• **WHAT IS NEEDED**:
Transcribe the entries between the line containing "You are a GUI" and the line containing "[x=505, y=39]", including both of those lines.

• **ITEMS**:
* start *

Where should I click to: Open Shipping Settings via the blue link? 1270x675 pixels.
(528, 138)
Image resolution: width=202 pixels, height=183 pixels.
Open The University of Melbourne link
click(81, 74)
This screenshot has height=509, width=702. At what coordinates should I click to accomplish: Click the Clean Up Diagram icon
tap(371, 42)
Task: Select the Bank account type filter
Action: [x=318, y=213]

* end *
* start *

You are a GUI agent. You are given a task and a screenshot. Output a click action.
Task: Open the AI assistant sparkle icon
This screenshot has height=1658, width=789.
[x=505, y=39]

* end *

• **FINISHED EXERCISE**:
You are a GUI agent. You are given a task and a screenshot. Output a click action.
Task: Open the AI assistant sparkle icon
This screenshot has height=1658, width=789.
[x=505, y=39]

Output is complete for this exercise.